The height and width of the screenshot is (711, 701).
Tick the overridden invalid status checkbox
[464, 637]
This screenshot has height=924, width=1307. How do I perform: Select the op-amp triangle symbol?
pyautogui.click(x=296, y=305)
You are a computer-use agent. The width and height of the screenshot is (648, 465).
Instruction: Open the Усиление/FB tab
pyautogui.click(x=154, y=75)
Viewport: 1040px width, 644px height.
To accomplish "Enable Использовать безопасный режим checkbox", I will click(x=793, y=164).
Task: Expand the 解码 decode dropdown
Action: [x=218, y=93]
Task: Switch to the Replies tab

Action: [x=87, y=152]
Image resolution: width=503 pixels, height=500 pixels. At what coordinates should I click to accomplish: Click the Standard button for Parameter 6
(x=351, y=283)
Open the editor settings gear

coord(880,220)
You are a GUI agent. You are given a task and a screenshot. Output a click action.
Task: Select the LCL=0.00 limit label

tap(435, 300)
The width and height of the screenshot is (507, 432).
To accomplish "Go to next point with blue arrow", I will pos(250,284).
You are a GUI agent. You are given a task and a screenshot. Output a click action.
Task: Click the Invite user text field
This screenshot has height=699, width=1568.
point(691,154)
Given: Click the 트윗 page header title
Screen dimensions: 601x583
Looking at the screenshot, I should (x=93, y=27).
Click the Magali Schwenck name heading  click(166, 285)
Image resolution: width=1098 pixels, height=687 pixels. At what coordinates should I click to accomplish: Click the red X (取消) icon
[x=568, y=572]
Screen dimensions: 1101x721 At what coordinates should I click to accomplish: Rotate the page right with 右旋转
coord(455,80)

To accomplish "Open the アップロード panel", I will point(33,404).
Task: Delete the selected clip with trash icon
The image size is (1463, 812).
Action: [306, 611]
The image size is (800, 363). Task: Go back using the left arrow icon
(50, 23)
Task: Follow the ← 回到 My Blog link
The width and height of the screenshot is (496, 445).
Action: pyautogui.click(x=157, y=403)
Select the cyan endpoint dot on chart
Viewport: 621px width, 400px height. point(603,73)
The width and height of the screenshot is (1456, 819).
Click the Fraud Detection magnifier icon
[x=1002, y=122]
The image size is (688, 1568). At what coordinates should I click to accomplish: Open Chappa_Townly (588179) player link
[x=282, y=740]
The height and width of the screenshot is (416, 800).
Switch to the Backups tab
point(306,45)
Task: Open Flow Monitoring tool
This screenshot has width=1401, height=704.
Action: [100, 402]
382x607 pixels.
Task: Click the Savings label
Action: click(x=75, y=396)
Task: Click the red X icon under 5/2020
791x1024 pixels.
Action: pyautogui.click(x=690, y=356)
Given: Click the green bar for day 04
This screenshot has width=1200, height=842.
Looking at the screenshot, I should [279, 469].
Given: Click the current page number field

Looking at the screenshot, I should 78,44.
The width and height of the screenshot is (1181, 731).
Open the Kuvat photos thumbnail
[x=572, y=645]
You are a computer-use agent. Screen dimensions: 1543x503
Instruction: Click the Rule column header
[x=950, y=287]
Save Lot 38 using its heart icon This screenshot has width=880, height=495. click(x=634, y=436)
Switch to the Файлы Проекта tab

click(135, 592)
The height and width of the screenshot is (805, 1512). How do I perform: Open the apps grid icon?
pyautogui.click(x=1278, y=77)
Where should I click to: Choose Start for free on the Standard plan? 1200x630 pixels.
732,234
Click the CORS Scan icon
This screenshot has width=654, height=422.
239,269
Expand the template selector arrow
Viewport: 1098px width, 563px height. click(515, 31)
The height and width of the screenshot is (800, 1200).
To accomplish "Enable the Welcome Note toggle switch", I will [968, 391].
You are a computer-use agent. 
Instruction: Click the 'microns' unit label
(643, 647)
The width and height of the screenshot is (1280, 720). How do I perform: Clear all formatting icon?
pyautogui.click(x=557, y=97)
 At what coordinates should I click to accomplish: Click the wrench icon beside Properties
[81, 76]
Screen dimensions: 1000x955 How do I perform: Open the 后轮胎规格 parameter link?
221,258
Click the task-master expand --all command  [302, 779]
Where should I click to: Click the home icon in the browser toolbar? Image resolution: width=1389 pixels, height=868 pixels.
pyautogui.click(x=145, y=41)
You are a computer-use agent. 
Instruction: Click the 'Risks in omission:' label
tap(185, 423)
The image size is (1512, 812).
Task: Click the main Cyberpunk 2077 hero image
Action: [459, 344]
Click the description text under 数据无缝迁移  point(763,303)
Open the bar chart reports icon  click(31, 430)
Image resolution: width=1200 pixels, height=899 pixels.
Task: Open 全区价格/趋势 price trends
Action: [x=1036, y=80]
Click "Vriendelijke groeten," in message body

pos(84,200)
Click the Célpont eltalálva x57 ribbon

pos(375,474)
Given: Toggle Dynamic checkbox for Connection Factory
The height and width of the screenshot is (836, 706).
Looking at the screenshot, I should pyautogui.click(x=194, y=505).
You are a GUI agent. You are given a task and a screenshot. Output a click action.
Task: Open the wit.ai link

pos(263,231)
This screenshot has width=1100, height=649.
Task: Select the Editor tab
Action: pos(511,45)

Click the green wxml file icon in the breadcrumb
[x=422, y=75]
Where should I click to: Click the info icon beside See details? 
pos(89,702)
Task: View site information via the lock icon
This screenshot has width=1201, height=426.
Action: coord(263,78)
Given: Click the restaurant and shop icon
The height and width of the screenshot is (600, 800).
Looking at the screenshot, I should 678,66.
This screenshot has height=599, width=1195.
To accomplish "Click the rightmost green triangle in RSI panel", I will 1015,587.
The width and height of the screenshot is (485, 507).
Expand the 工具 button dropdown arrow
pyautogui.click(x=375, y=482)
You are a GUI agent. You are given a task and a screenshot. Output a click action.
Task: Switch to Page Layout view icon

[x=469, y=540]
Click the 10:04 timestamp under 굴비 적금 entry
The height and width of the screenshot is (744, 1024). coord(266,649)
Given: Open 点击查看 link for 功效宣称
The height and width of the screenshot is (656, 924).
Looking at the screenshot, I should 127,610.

******************************

Would you copy out all the entries above without changing a single character?

> [Response area]:
The height and width of the screenshot is (711, 701).
Tick the overridden invalid status checkbox
[464, 637]
This screenshot has height=924, width=1307. How do I perform: Select the op-amp triangle symbol?
pyautogui.click(x=296, y=305)
You are a computer-use agent. The width and height of the screenshot is (648, 465).
Instruction: Open the Усиление/FB tab
pyautogui.click(x=154, y=75)
Viewport: 1040px width, 644px height.
To accomplish "Enable Использовать безопасный режим checkbox", I will click(x=793, y=164).
Task: Expand the 解码 decode dropdown
Action: [x=218, y=93]
Task: Switch to the Replies tab

Action: [x=87, y=152]
Image resolution: width=503 pixels, height=500 pixels. At what coordinates should I click to accomplish: Click the Standard button for Parameter 6
(x=351, y=283)
Open the editor settings gear

coord(880,220)
You are a GUI agent. You are given a task and a screenshot. Output a click action.
Task: Select the LCL=0.00 limit label

tap(435, 300)
The width and height of the screenshot is (507, 432).
To accomplish "Go to next point with blue arrow", I will pos(250,284).
You are a GUI agent. You are given a task and a screenshot. Output a click action.
Task: Click the Invite user text field
This screenshot has height=699, width=1568.
point(691,154)
Given: Click the 트윗 page header title
Screen dimensions: 601x583
Looking at the screenshot, I should (x=93, y=27).
Click the Magali Schwenck name heading  click(166, 285)
Image resolution: width=1098 pixels, height=687 pixels. At what coordinates should I click to accomplish: Click the red X (取消) icon
[x=568, y=572]
Screen dimensions: 1101x721 At what coordinates should I click to accomplish: Rotate the page right with 右旋转
coord(455,80)

To accomplish "Open the アップロード panel", I will point(33,404).
Task: Delete the selected clip with trash icon
The image size is (1463, 812).
Action: [306, 611]
The image size is (800, 363). Task: Go back using the left arrow icon
(50, 23)
Task: Follow the ← 回到 My Blog link
The width and height of the screenshot is (496, 445).
Action: pyautogui.click(x=157, y=403)
Select the cyan endpoint dot on chart
Viewport: 621px width, 400px height. point(603,73)
The width and height of the screenshot is (1456, 819).
Click the Fraud Detection magnifier icon
[x=1002, y=122]
The image size is (688, 1568). At what coordinates should I click to accomplish: Open Chappa_Townly (588179) player link
[x=282, y=740]
The height and width of the screenshot is (416, 800).
Switch to the Backups tab
point(306,45)
Task: Open Flow Monitoring tool
This screenshot has width=1401, height=704.
Action: [100, 402]
382x607 pixels.
Task: Click the Savings label
Action: click(x=75, y=396)
Task: Click the red X icon under 5/2020
791x1024 pixels.
Action: pyautogui.click(x=690, y=356)
Given: Click the green bar for day 04
This screenshot has width=1200, height=842.
Looking at the screenshot, I should [279, 469].
Given: Click the current page number field

Looking at the screenshot, I should 78,44.
The width and height of the screenshot is (1181, 731).
Open the Kuvat photos thumbnail
[x=572, y=645]
You are a computer-use agent. Screen dimensions: 1543x503
Instruction: Click the Rule column header
[x=950, y=287]
Save Lot 38 using its heart icon This screenshot has width=880, height=495. click(x=634, y=436)
Switch to the Файлы Проекта tab

click(135, 592)
The height and width of the screenshot is (805, 1512). How do I perform: Open the apps grid icon?
pyautogui.click(x=1278, y=77)
Where should I click to: Choose Start for free on the Standard plan? 1200x630 pixels.
732,234
Click the CORS Scan icon
This screenshot has width=654, height=422.
239,269
Expand the template selector arrow
Viewport: 1098px width, 563px height. click(515, 31)
The height and width of the screenshot is (800, 1200).
To accomplish "Enable the Welcome Note toggle switch", I will [968, 391].
You are a computer-use agent. 
Instruction: Click the 'microns' unit label
(643, 647)
The width and height of the screenshot is (1280, 720). How do I perform: Clear all formatting icon?
pyautogui.click(x=557, y=97)
 At what coordinates should I click to accomplish: Click the wrench icon beside Properties
[81, 76]
Screen dimensions: 1000x955 How do I perform: Open the 后轮胎规格 parameter link?
221,258
Click the task-master expand --all command  [302, 779]
Where should I click to: Click the home icon in the browser toolbar? Image resolution: width=1389 pixels, height=868 pixels.
pyautogui.click(x=145, y=41)
You are a computer-use agent. 
Instruction: Click the 'Risks in omission:' label
tap(185, 423)
The image size is (1512, 812).
Task: Click the main Cyberpunk 2077 hero image
Action: [459, 344]
Click the description text under 数据无缝迁移  point(763,303)
Open the bar chart reports icon  click(31, 430)
Image resolution: width=1200 pixels, height=899 pixels.
Task: Open 全区价格/趋势 price trends
Action: [x=1036, y=80]
Click "Vriendelijke groeten," in message body

pos(84,200)
Click the Célpont eltalálva x57 ribbon

pos(375,474)
Given: Toggle Dynamic checkbox for Connection Factory
The height and width of the screenshot is (836, 706).
Looking at the screenshot, I should pyautogui.click(x=194, y=505).
You are a GUI agent. You are given a task and a screenshot. Output a click action.
Task: Open the wit.ai link

pos(263,231)
This screenshot has width=1100, height=649.
Task: Select the Editor tab
Action: pos(511,45)

Click the green wxml file icon in the breadcrumb
[x=422, y=75]
Where should I click to: Click the info icon beside See details? 
pos(89,702)
Task: View site information via the lock icon
This screenshot has width=1201, height=426.
Action: coord(263,78)
Given: Click the restaurant and shop icon
The height and width of the screenshot is (600, 800).
Looking at the screenshot, I should 678,66.
This screenshot has height=599, width=1195.
To accomplish "Click the rightmost green triangle in RSI panel", I will 1015,587.
The width and height of the screenshot is (485, 507).
Expand the 工具 button dropdown arrow
pyautogui.click(x=375, y=482)
You are a GUI agent. You are given a task and a screenshot. Output a click action.
Task: Switch to Page Layout view icon

[x=469, y=540]
Click the 10:04 timestamp under 굴비 적금 entry
The height and width of the screenshot is (744, 1024). coord(266,649)
Given: Open 点击查看 link for 功效宣称
The height and width of the screenshot is (656, 924).
Looking at the screenshot, I should 127,610.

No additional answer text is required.